Antisemitic voices are “no longer on the fringes” of American culture that students are exposed to, said panelist Daniel Joslyn-Siemiatkoski at a session discussing a new book, Judeophobia and the New Testament: Texts and Contexts (Eerdmans, out now), in which 35 authors devote chapters to each of the 27 books of the New Testament plus four extra-canonical texts.

“It’s designed for teaching, to unpack some of the assumptions about antisemitism and the locations of students in these issues,” says Joslyn-Siemiatkoski, director of the Center for Christian-Jewish Learning at Boston College. His own book, Resisting Anti-Judaism: Practices of Christian Solidarity will be released by Fortress in October 2026.

“These issues are not hypothetical, says Eric Vanden Eykel, associate professor of religion at Ferrum College and one of three editors of Judeophobia and the New Testament. “It’s not enough to train students to recognize toxic ideas and patterns—we need to give them real tools.”

In spring 2027, Eerdmans will publish a second volume, Avoiding Antisemitism: A Guide for Christians, a “guide for clergy about how not to traffic in antisemitism in teaching and preaching at their local church,” says Eerdmans executive editor Trevor Thompson.

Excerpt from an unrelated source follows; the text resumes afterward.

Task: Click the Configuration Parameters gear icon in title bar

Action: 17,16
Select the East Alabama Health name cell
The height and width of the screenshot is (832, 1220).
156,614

It takes “care, thought, and conversation” to produce meaningful books on antisemitism at a time when debates about geopolitics in the Middle East are roiling academic and religious discourse, says Thompson.

“How do you engage foreign policy of the United States and a foreign nation that is tied to an ethnic group, critically or in praise—and if critically, without appearing to be, in this case, antisemitic? We want to facilitate that with voices we trust, voices we think others should trust,” he says.

Rachel Slutsky, assistant professor of Jewish studies and Jewish-Christian relations in Antiquity at Seton Hall University, appreciated the variety of panels, saying the Judeophobia panel was “a great opportunity to show that you can have focused conversation about antisemitism without needing to constantly add an addendum like, ‘there are also political complications in the Middle East.’ ”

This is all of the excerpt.